# What to work on
Present every line of the material below as a numbered list, leaving out the blank lines.

Word and element pointing entries
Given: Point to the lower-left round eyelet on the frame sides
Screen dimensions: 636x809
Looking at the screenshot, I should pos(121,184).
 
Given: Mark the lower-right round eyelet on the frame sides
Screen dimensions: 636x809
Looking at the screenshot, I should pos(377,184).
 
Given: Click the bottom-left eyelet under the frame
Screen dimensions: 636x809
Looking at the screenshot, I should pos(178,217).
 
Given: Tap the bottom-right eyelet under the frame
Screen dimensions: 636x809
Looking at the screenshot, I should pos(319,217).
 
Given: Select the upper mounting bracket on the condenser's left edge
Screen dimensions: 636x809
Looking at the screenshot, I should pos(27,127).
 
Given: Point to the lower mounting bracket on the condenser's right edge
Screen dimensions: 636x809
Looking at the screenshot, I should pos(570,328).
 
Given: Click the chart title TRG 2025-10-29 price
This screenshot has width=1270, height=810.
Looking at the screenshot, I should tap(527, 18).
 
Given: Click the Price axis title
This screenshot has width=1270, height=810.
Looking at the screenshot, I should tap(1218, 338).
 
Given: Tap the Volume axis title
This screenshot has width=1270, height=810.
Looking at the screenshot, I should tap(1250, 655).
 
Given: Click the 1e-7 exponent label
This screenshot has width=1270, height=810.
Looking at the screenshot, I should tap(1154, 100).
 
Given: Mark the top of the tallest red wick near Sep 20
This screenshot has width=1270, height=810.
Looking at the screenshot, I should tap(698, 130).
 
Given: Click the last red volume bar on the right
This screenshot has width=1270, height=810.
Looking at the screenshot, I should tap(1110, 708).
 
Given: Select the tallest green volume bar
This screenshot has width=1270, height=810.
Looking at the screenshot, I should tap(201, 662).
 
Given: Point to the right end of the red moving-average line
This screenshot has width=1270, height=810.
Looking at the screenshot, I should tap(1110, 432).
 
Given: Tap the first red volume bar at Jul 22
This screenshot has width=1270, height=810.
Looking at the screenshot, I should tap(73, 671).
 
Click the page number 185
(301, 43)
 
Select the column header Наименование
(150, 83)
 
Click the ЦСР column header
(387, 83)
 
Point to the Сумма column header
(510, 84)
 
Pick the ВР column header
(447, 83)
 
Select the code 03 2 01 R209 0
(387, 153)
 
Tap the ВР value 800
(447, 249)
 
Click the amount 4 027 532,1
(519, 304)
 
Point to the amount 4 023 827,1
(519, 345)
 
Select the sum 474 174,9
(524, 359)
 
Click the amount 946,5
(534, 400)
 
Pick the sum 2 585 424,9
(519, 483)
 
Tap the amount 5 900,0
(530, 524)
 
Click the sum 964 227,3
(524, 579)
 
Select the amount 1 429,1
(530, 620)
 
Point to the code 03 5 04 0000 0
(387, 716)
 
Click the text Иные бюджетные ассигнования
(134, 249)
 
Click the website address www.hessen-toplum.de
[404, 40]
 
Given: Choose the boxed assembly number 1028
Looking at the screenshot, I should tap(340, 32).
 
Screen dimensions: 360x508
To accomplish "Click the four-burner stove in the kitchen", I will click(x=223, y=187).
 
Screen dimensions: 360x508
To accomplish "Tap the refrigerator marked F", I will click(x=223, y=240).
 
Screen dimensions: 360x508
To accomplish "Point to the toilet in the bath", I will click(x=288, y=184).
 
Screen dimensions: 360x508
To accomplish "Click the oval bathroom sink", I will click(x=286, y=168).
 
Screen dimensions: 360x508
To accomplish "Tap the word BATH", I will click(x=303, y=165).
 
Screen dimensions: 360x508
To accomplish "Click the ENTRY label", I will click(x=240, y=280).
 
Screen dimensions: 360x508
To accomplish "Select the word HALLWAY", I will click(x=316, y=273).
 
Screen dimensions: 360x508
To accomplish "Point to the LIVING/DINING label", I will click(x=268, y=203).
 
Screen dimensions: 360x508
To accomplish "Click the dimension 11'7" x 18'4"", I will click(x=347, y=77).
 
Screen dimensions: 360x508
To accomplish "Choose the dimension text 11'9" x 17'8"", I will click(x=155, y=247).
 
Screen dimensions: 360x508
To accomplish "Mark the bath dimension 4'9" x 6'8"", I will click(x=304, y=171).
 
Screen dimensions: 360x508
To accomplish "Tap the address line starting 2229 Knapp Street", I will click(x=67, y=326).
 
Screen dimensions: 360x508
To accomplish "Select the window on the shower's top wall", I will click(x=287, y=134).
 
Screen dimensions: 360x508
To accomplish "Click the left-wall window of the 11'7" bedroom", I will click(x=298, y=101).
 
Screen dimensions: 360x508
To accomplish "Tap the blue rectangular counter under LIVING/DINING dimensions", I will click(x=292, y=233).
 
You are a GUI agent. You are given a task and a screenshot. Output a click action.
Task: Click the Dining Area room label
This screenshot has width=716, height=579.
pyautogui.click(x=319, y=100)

# Output for this task
1. Given: Point to the lower-left round eyelet on the frame sides
2. Screen dimensions: 636x809
3. Looking at the screenshot, I should pos(121,184).
4. Given: Mark the lower-right round eyelet on the frame sides
5. Screen dimensions: 636x809
6. Looking at the screenshot, I should pos(377,184).
7. Given: Click the bottom-left eyelet under the frame
8. Screen dimensions: 636x809
9. Looking at the screenshot, I should pos(178,217).
10. Given: Tap the bottom-right eyelet under the frame
11. Screen dimensions: 636x809
12. Looking at the screenshot, I should pos(319,217).
13. Given: Select the upper mounting bracket on the condenser's left edge
14. Screen dimensions: 636x809
15. Looking at the screenshot, I should pos(27,127).
16. Given: Point to the lower mounting bracket on the condenser's right edge
17. Screen dimensions: 636x809
18. Looking at the screenshot, I should pos(570,328).
19. Given: Click the chart title TRG 2025-10-29 price
20. This screenshot has width=1270, height=810.
21. Looking at the screenshot, I should tap(527, 18).
22. Given: Click the Price axis title
23. This screenshot has width=1270, height=810.
24. Looking at the screenshot, I should tap(1218, 338).
25. Given: Tap the Volume axis title
26. This screenshot has width=1270, height=810.
27. Looking at the screenshot, I should tap(1250, 655).
28. Given: Click the 1e-7 exponent label
29. This screenshot has width=1270, height=810.
30. Looking at the screenshot, I should tap(1154, 100).
31. Given: Mark the top of the tallest red wick near Sep 20
32. This screenshot has width=1270, height=810.
33. Looking at the screenshot, I should tap(698, 130).
34. Given: Click the last red volume bar on the right
35. This screenshot has width=1270, height=810.
36. Looking at the screenshot, I should tap(1110, 708).
37. Given: Select the tallest green volume bar
38. This screenshot has width=1270, height=810.
39. Looking at the screenshot, I should tap(201, 662).
40. Given: Point to the right end of the red moving-average line
41. This screenshot has width=1270, height=810.
42. Looking at the screenshot, I should tap(1110, 432).
43. Given: Tap the first red volume bar at Jul 22
44. This screenshot has width=1270, height=810.
45. Looking at the screenshot, I should tap(73, 671).
46. Click the page number 185
47. (301, 43)
48. Select the column header Наименование
49. (150, 83)
50. Click the ЦСР column header
51. (387, 83)
52. Point to the Сумма column header
53. (510, 84)
54. Pick the ВР column header
55. (447, 83)
56. Select the code 03 2 01 R209 0
57. (387, 153)
58. Tap the ВР value 800
59. (447, 249)
60. Click the amount 4 027 532,1
61. (519, 304)
62. Point to the amount 4 023 827,1
63. (519, 345)
64. Select the sum 474 174,9
65. (524, 359)
66. Click the amount 946,5
67. (534, 400)
68. Pick the sum 2 585 424,9
69. (519, 483)
70. Tap the amount 5 900,0
71. (530, 524)
72. Click the sum 964 227,3
73. (524, 579)
74. Select the amount 1 429,1
75. (530, 620)
76. Point to the code 03 5 04 0000 0
77. (387, 716)
78. Click the text Иные бюджетные ассигнования
79. (134, 249)
80. Click the website address www.hessen-toplum.de
81. [404, 40]
82. Given: Choose the boxed assembly number 1028
83. Looking at the screenshot, I should tap(340, 32).
84. Screen dimensions: 360x508
85. To accomplish "Click the four-burner stove in the kitchen", I will click(x=223, y=187).
86. Screen dimensions: 360x508
87. To accomplish "Tap the refrigerator marked F", I will click(x=223, y=240).
88. Screen dimensions: 360x508
89. To accomplish "Point to the toilet in the bath", I will click(x=288, y=184).
90. Screen dimensions: 360x508
91. To accomplish "Click the oval bathroom sink", I will click(x=286, y=168).
92. Screen dimensions: 360x508
93. To accomplish "Tap the word BATH", I will click(x=303, y=165).
94. Screen dimensions: 360x508
95. To accomplish "Click the ENTRY label", I will click(x=240, y=280).
96. Screen dimensions: 360x508
97. To accomplish "Select the word HALLWAY", I will click(x=316, y=273).
98. Screen dimensions: 360x508
99. To accomplish "Point to the LIVING/DINING label", I will click(x=268, y=203).
100. Screen dimensions: 360x508
101. To accomplish "Click the dimension 11'7" x 18'4"", I will click(x=347, y=77).
102. Screen dimensions: 360x508
103. To accomplish "Choose the dimension text 11'9" x 17'8"", I will click(x=155, y=247).
104. Screen dimensions: 360x508
105. To accomplish "Mark the bath dimension 4'9" x 6'8"", I will click(x=304, y=171).
106. Screen dimensions: 360x508
107. To accomplish "Tap the address line starting 2229 Knapp Street", I will click(x=67, y=326).
108. Screen dimensions: 360x508
109. To accomplish "Select the window on the shower's top wall", I will click(x=287, y=134).
110. Screen dimensions: 360x508
111. To accomplish "Click the left-wall window of the 11'7" bedroom", I will click(x=298, y=101).
112. Screen dimensions: 360x508
113. To accomplish "Tap the blue rectangular counter under LIVING/DINING dimensions", I will click(x=292, y=233).
114. You are a GUI agent. You are given a task and a screenshot. Output a click action.
115. Task: Click the Dining Area room label
116. This screenshot has width=716, height=579.
117. pyautogui.click(x=319, y=100)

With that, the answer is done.